Comparisons with other Groups
This year is unusual due to the ongoing shutdown of the United States government. The shutdown has prevented NOAA and NASA from doing climate change analysis or presenting their results for 2018. The shutdown has also affected NOAA’s role as a key international depository and distribution point for climate data. Some archives, especially those closely related to weather forecasting, have remained available. However, other resources are off-line or incomplete due to the shutdown.
The government shutdown has affected multiple streams of input data that Berkeley Earth uses in our analysis. However, because we often acquire the same or similar data from multiple sources, we ultimately concluded that we had obtained enough data to complete our analysis of December 2018 temperatures.
The Hadley Centre of the UK Met Office has been a key partner in this analysis. They provide the ocean data that we interpolate to generate our sea surface temperature fields. Despite initial indications that this might not be possible due to disruptions in the data archives managed by NOAA, the Hadley Centre was able to complete their sea surface temperature analysis (HadSST). Though their sea surface temperature analysis is available, the UK Met Office’s final report for 2018 has also been delayed by the unavailability of other climate data archives run by NOAA.
When preparing our year-end reports, Berkeley Earth traditionally compares our global mean temperature analysis to the results of five other groups that also report global mean surface temperature. Initially, we had planned to join most of the other climate analysis groups with a coordinated release on January 17th; however, that was impossible under current conditions. At present, the global reanalysis project run by the ECMWF is the only other project that has been able to issue their report. ECMWF also concluded that 2018 was the fourth warmest year, though their estimate for 2018 was in a near tie with their 3rd warmest year.
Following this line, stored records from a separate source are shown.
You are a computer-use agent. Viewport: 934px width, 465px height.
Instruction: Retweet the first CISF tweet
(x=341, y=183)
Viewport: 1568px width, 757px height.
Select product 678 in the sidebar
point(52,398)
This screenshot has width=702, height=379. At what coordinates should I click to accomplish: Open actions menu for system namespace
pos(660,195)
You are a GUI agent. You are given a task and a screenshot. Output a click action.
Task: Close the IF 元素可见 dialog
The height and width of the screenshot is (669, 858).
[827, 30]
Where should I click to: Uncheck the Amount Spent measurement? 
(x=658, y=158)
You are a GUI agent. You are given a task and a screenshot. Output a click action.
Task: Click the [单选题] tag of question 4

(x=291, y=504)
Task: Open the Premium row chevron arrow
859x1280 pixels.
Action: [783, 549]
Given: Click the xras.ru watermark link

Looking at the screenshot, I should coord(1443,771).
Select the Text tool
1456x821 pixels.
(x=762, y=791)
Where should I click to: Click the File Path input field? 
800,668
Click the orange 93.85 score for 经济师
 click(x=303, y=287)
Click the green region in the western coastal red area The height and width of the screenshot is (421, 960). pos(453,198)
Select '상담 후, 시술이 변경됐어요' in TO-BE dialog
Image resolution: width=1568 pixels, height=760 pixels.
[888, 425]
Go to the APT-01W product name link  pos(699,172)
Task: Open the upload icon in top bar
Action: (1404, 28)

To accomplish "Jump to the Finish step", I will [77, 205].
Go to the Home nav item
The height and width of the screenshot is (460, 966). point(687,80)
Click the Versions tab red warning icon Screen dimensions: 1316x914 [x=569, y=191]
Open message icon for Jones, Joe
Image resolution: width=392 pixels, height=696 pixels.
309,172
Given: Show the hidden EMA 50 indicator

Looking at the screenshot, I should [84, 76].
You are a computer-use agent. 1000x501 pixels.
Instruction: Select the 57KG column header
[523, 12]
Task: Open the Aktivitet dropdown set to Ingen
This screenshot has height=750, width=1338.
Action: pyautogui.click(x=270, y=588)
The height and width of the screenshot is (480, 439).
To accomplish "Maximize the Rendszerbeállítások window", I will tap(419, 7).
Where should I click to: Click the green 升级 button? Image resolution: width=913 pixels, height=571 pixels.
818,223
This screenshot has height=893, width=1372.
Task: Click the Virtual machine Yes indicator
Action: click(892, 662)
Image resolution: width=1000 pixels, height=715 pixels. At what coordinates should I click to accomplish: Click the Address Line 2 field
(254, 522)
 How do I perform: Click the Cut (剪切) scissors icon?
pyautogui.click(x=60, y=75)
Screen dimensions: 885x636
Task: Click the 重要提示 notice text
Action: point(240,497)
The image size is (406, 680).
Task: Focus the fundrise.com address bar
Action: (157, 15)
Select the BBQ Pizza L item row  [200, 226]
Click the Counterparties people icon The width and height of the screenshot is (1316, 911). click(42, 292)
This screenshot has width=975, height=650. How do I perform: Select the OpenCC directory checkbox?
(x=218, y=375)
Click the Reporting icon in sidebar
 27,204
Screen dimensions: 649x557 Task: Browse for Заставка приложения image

Despite the recent disruption, we do have the results of each of the other groups for January through November of 2018. Even without official results for December 2018, the partial year results are such that it is very likely that all six groups will ultimately concur that 2018 was the fourth warmest year.
The following chart compares Berkeley Earth’s analysis of global mean temperature to that of the other groups, though only Berkeley Earth and ECWMF data have been updated through 2018.
In reconstructing the changes in global mean temperature since 1850, Berkeley Earth has examined 19 million monthly-average temperature observations from 46,000 weather stations. Of these 20,000 stations and 205,000 monthly averages are available for 2018.
The weather station data is combined with sea surface temperature data from the UK Met Office’s Hadley Centre (HadSST). This ocean data is based on 374 million measurements collected by ships and buoys, including 19 million observations obtained in 2018. We reprocess and interpolate the HadSST data to provide a more complete picture of the oceans. After combining the ocean data with our land data, we arrive at a global picture of climate change since 1850.
Uncertainties arise primarily from the incomplete spatial coverage of historical weather observations, from noise in measurement devices, and from biases introduced due to systematic changes in measurement technologies and methods. The total uncertainty is much less than the long-term changes in climate during the last 150 years.
This report is based on such weather observations as had been recorded into global archives as of early January 2018. It is common for additional observations to be added to archives after some delay, an issue that is more likely this year due to the US government shutdown. Consequently, temperature analysis calculations can be subject to revisions as new data becomes available. Such revisions are typically quite small and are considered unlikely to alter the qualitative conclusions presented in this report.